— start SOURCE EXTRACT —
T. Douglas Price summarizes the ideas as:

…Brian Hayden has…suggested that it is specifically the feasting aspects of rivalries between leaders that are the driving force behind food production. Hayden argues that highly competitive individuals, or “accumulators,” emerge in resource-rich communities and that these individuals used the competitive feast as a means for developing and enhancing their power and leadership through a series of alliance and debt relationships.

…Hayden discusses the transition to social inequality in terms of different pathways or stages. In this context he defines specific types of accumulators or aggrandizers as Despots, Reciprocators, and Entrepreneurs. These individuals are the focus of change. These types of leaders respectively define a sequence of intensifying social inequality and institutionalized power.

Despot communities witness an increase in warfare along with evidence of feasting. Several strategies are used to increase the power of the leader. Feasting is used to build alliances; compensation payments for inquiry or death are made to allies. Equivalent exchange and egalitarian relations are the ideal in these societies and differences in residence and wealth are , archaeologically speaking, not pronounced. The Despot is operative only in one or two realms such as warfare and production and a number of different leaders may be present in the community. The position of Despot is ephemeral and most often achieved. (p. 145)

Reciprocator communities are overly nonegalitarian and leaders compete within the community. Reciprocators are describe as wealthier, with more wives and larger social networks. Several new strategies for creating debts, surplus, and power include bridewealth, more elaborate feasts, and perhaps child growth payments. Hayden suggests that agriculture may have originated as a means for more intensive food production among Reciprocator organizations. (p. 145)

Entrepreneur groups are characterized by intensive food production. Loans and investments are the primary strategies that aggrandizers use to obtain wealth and power. Surplus is now used in competitive feasts to create contractual debt involving interest payments. Warfare is less important in such societies as it interferes with the generation of surplus and the exchange of wealth. Marriage also becomes a major conduit of wealth through bride payments. Entrepreneurs also try to consolidate various roles of leadership, including ritual, military, and financial. Entrepreneur communities have distinct patterns of status inheritance and represent clear situations of institutionalized inequality. (pp. 145-146)

Hayden himself summarizes the theory this way:

1. Under conditions of scarce, unreliable resources vulnerable to overexploitation, sharing becomes mandatory. This limits the development of prestige technologies as well as economically based competition; aggrandizive behavior is curtailed and proscribed.
— end SOURCE EXTRACT —
▸ PROBLEMS TO SOLVE:
(1) Name the types of accumulators, or aggrandizers, that the passage on Hayden's feasting theory defines.
(2) Extend the passage on Hayden's feasting theory past its final sentence.
— start RECORDED INFORMATION —
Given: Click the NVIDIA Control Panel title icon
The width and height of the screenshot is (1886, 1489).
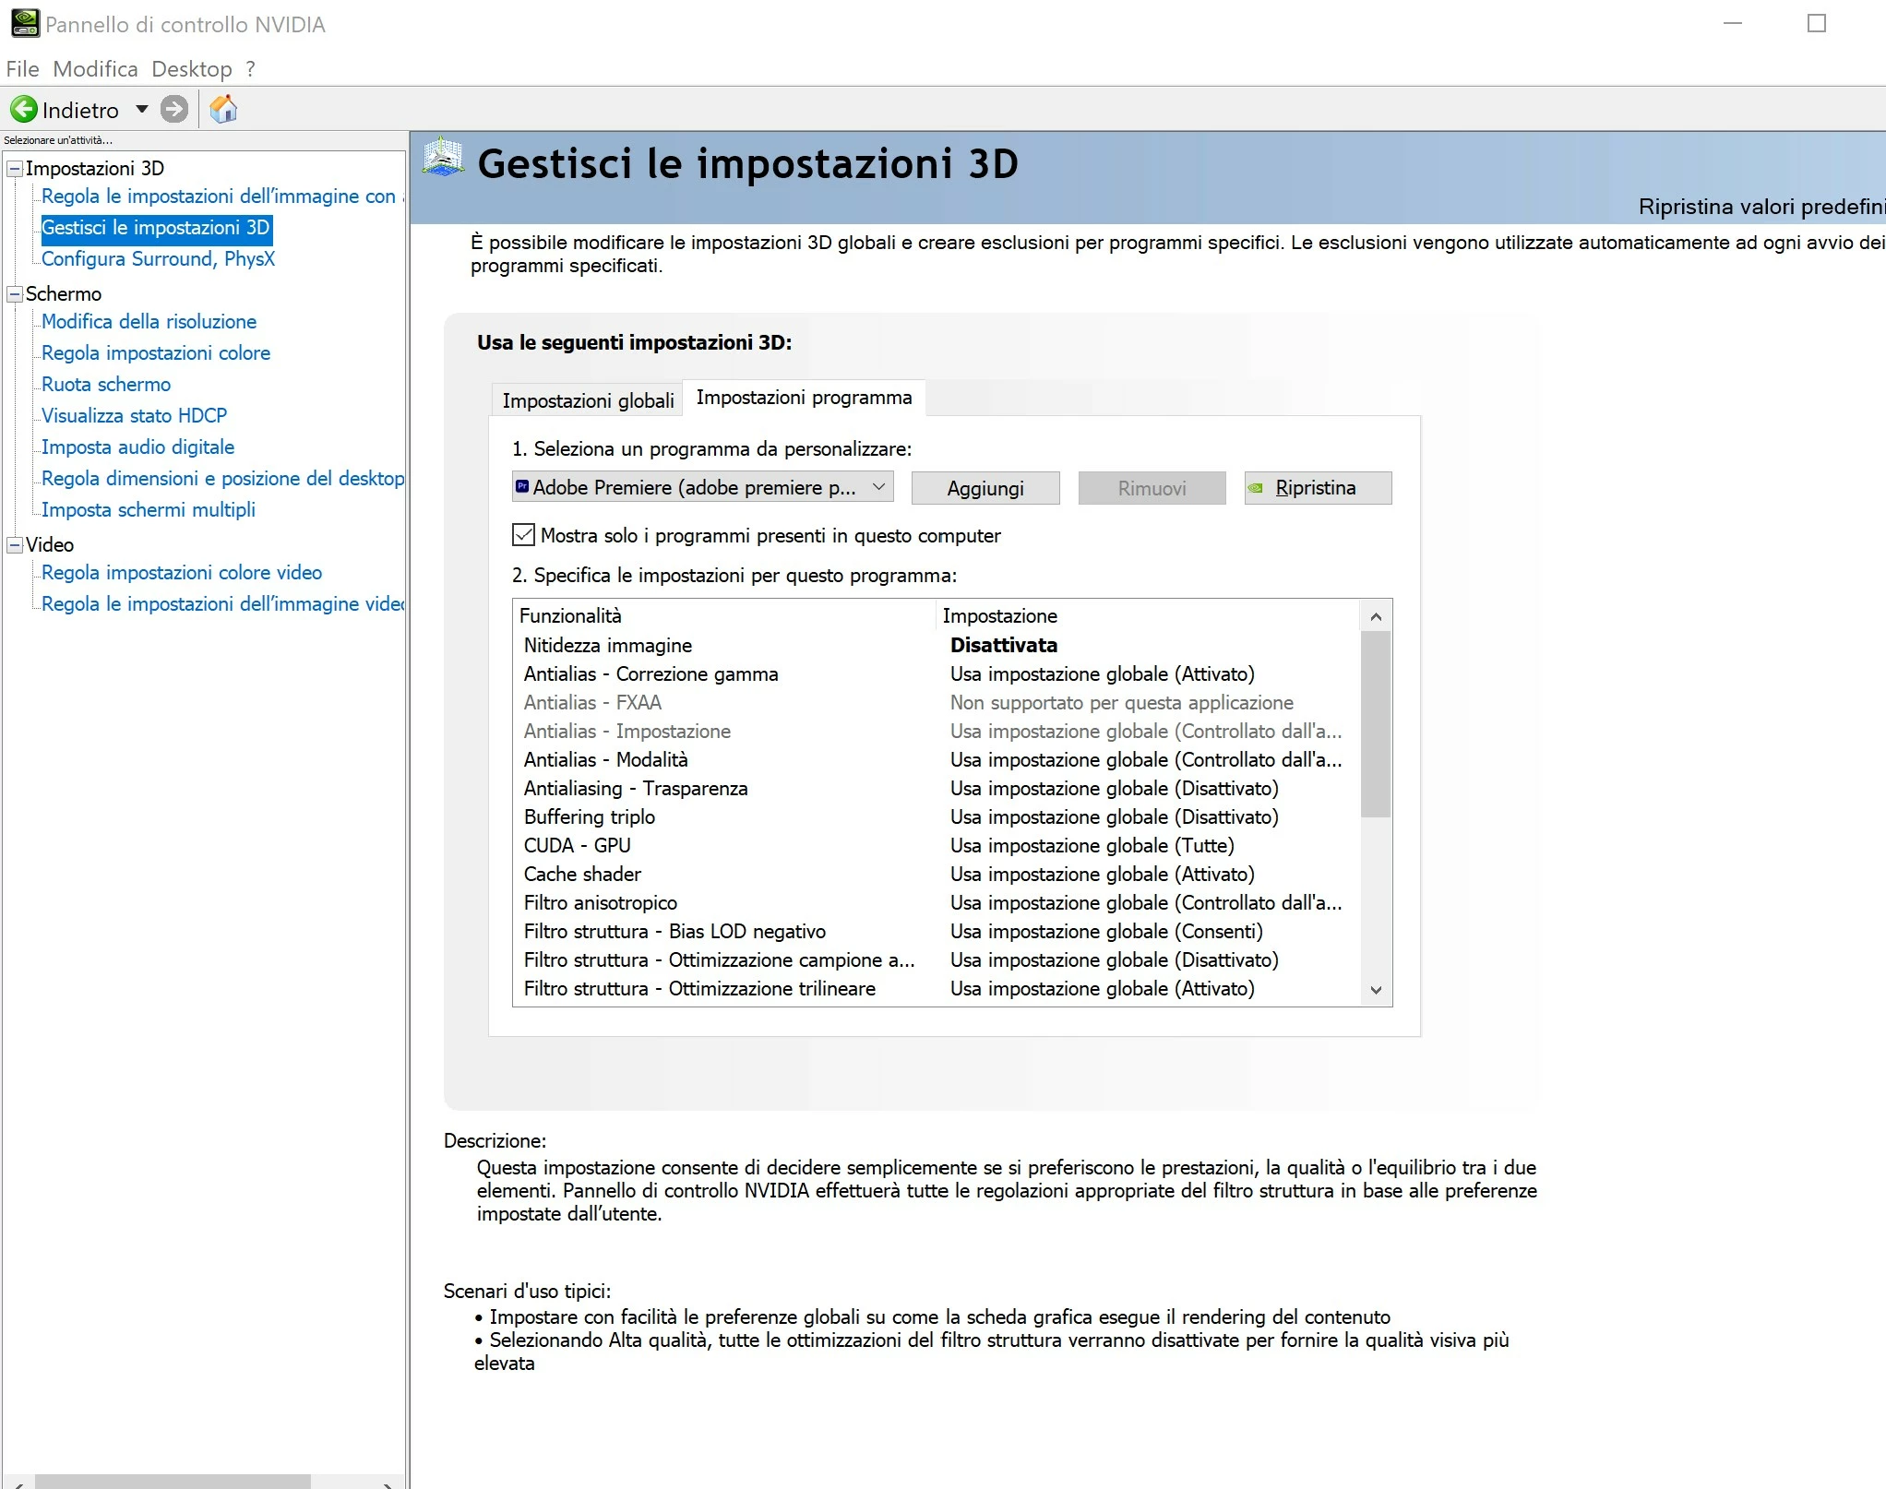Looking at the screenshot, I should (24, 23).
— end RECORDED INFORMATION —
▸ THE REPLIES:
(1) Despots, Reciprocators, Entrepreneurs

(2)
2. As resources become more abundant, more reliable, and less vulnerable to overexploitation, private ownership and the use of surpluses for competition and prestige is tolerated as long as these activities do not adversely affect the subsistence prospects of other community members. These developments differentiate generalized from transegalitarian hunter-gatherers;

3. Every sizeable community has at least a few individuals with aggrandizive and competitive tendencies; and

4. Under varying conditions of surplus production, aggrandizive individuals use combinations of strategies to persuade other members to produce surpluses and to surrender some degree of control over the surpluses. These strategies include fomenting disputes with other communities to be settled by wealth payments; obtaining marriage and war allies through feasting; making reciprocal or interest-bearing loans of wealth; establishing wealth payments as part of marriages, increasing the value of marriageable children by expending wealth at their maturation events; and the formation of secret societies to create special relationships of political, economic, and supernatural support. (p. 124)

The feasting model of domestication posits that a range of technological innovations made it possible to produce surpluses on a relatively dependable basis in certain favorable environments, especially riparian, coastal, and cereal-rich habitats. These innovations included new fishing technologies (nets, weirs, fishhooks, leisters), mass seed-gathering and processing technologies involving crushing and boiling, similar mass nut processing strategies, and long-term storage technologies. The resulting surpluses, in turn, underwrote aggrandizer strategies that transformed egalitarian bands into transegalitarian complex hunter-gatherers replete with socioeconomic inequalities, hierarchies, and economically based competition in which feasting played a key role. Because feasting was based on surplus production, and because success in feasting conferred survival and reproductive benefits (in terms of surviving food shortfalls and obtaining military allies and marriage partners), powerful pressures were created to increase food production, especially of the most desirable foods and luxury foods used to impress guests. Since individuals were vying with each other to acquire mates or allies using surplus production, there could never be enough food produced. Lower-ranked individuals could always be expected to try to produce more in order to improve their chances of obtaining better allies or partners, no matter what the absolute level of production was.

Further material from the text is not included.